In a situation that is likely already overwhelming, discovering that an attorney has not provided quality, professional service can lead to yet another stressor. Floridians in these situations may be considering taking legal action. Before one takes these steps, it can prove helpful to know the most common ways lawyers can be guilty of malpractice, and what clients can do in these unfortunate situations.
An article from Business Insider is all too familiar with this type of professional malpractice, as it shares the following common ways lawyers can deceive clients during or after service:
- Double billing
- Expense accounts
- Padding hours
- Trivial tasks
Of course, there are many ways lawyers can cheat clients, but BI notes that billing two clients for one hour of work is a typical form of malpractice in the country. Using a study from Samford University's Cumerland Law School, BI shows that a large percentage of lawyers felt double billing was not an unethical step in the first place. Other forms of deception -- such as expense accounts, padding hours and trivial tasks -- are also common, and often involve charging clients large sums of money for insignificant duties.

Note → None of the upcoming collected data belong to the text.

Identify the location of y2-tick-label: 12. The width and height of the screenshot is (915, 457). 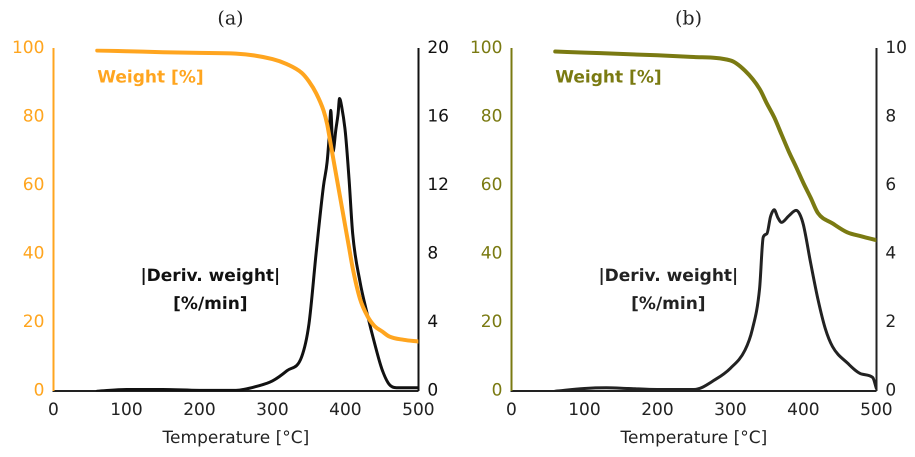
(438, 186).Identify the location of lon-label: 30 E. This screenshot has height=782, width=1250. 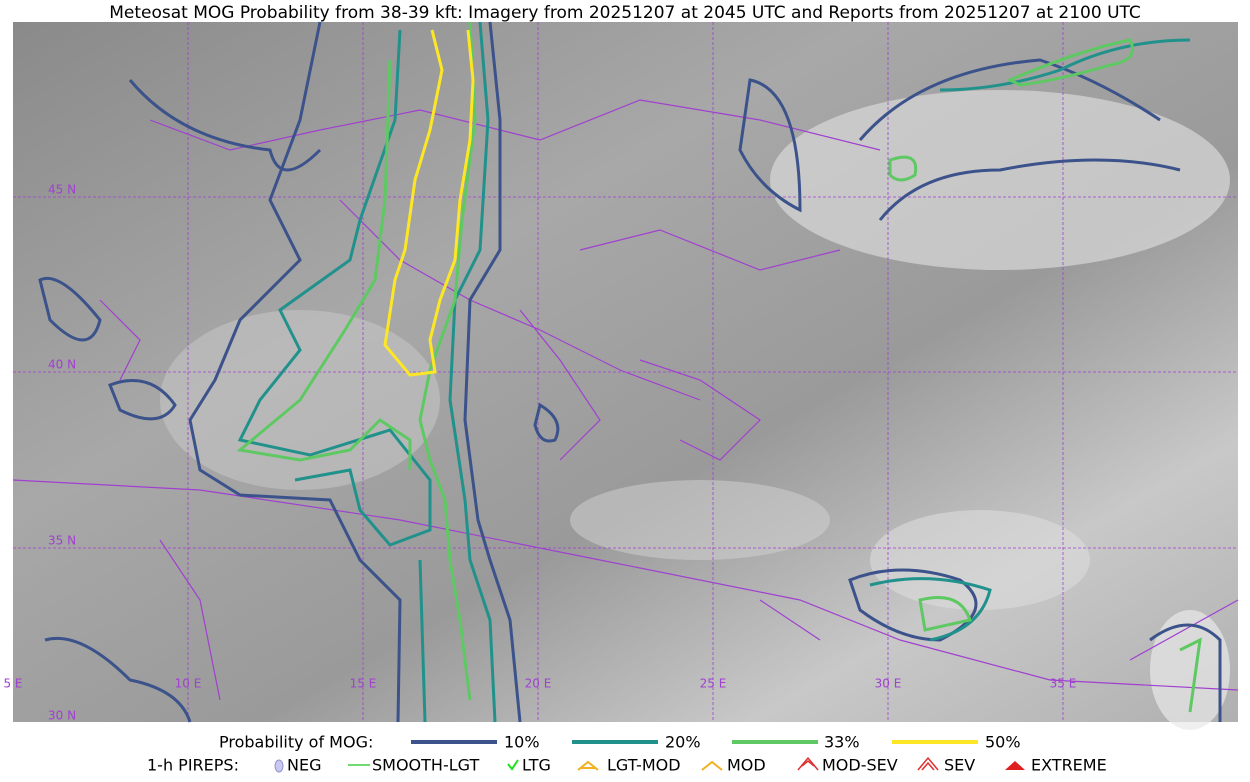
(888, 684).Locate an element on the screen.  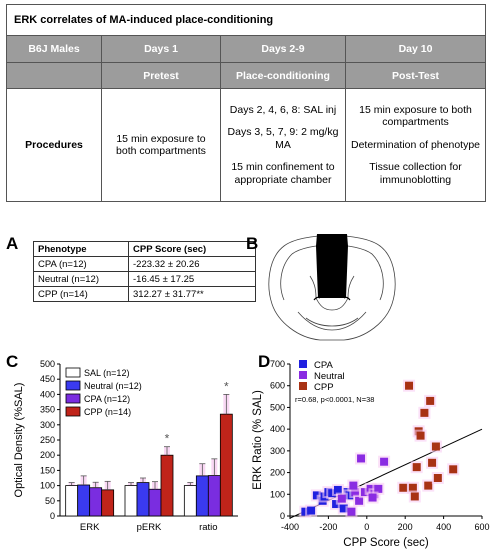
panel-a-letter: A is located at coordinates (12, 244).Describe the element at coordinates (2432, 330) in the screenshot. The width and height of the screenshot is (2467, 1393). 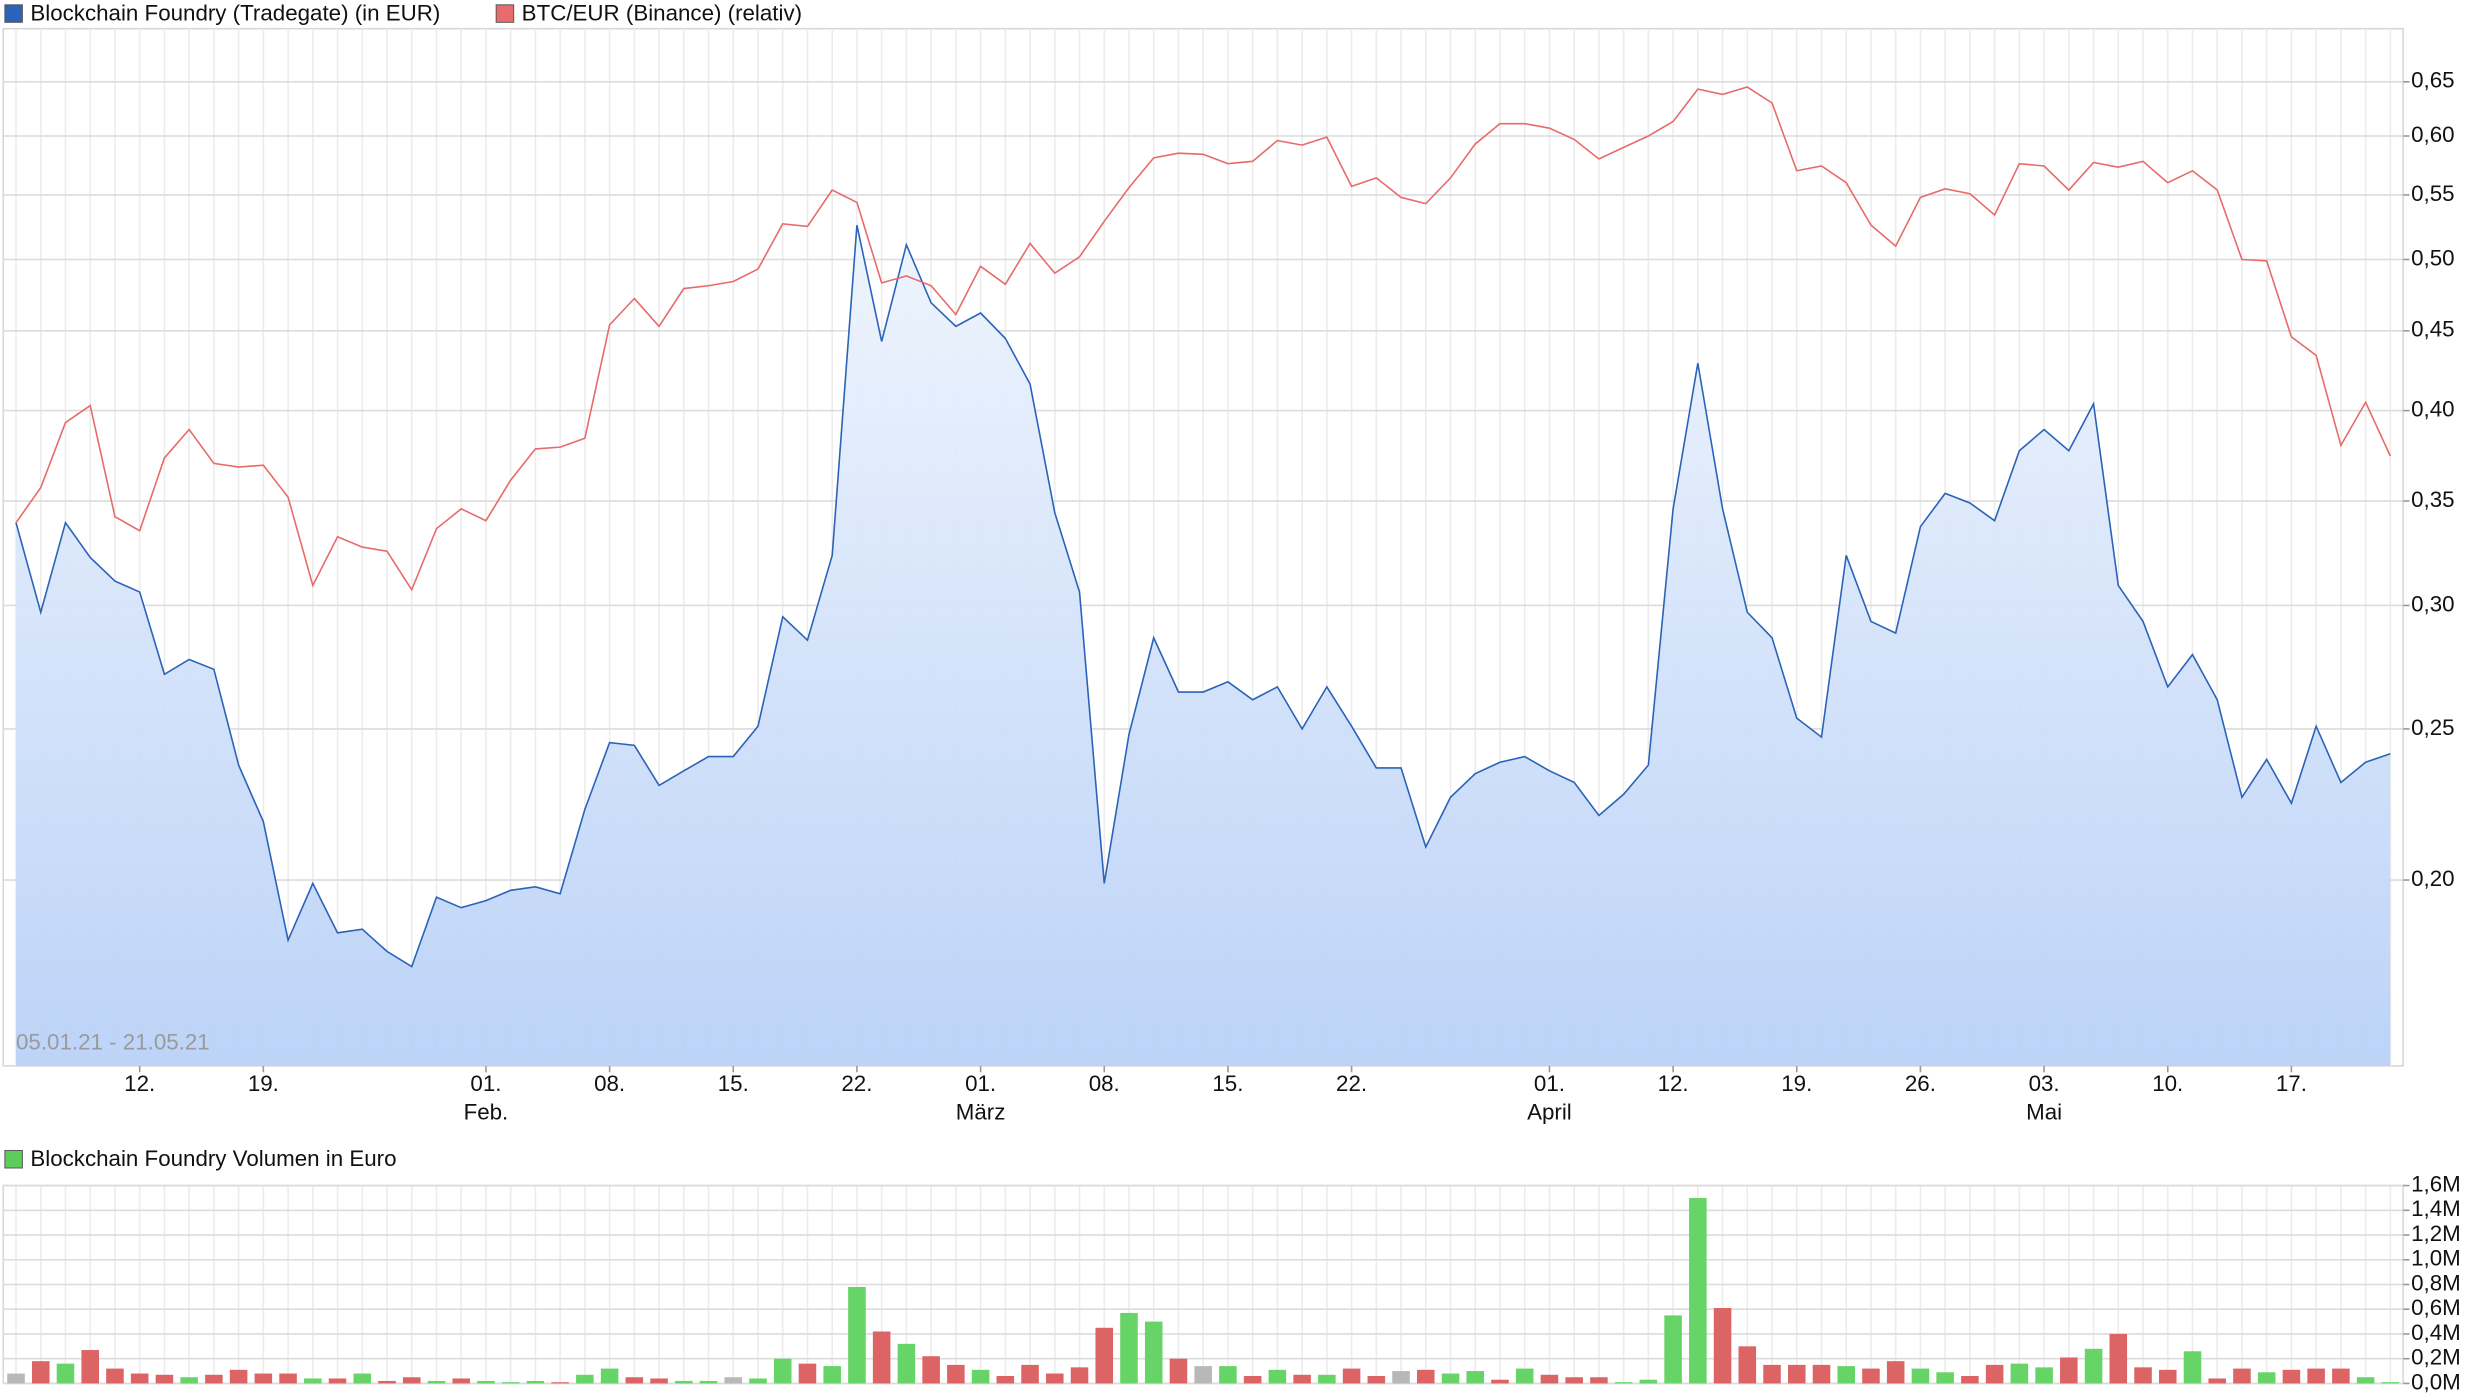
I see `y-tick-label: 0,45` at that location.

When a client finds that an attorney has not carried out honest practices, Findlaw states that a proper investigation can be crucial. Even when the client feels the attorney's work is lacking, speaking first with the attorney about concerns can make a situation appear more manageable. Requesting one's case file is another option. And although every client has the right to fire an attorney, Findlaw encourages readers to review all of the fine print before making any major decisions. In some cases, a dispute between a client and attorney may need the assistance of an objective third-party. Whatever the case, it is never a bad idea to read all documents and communicate openly with those involved when approaching these situations.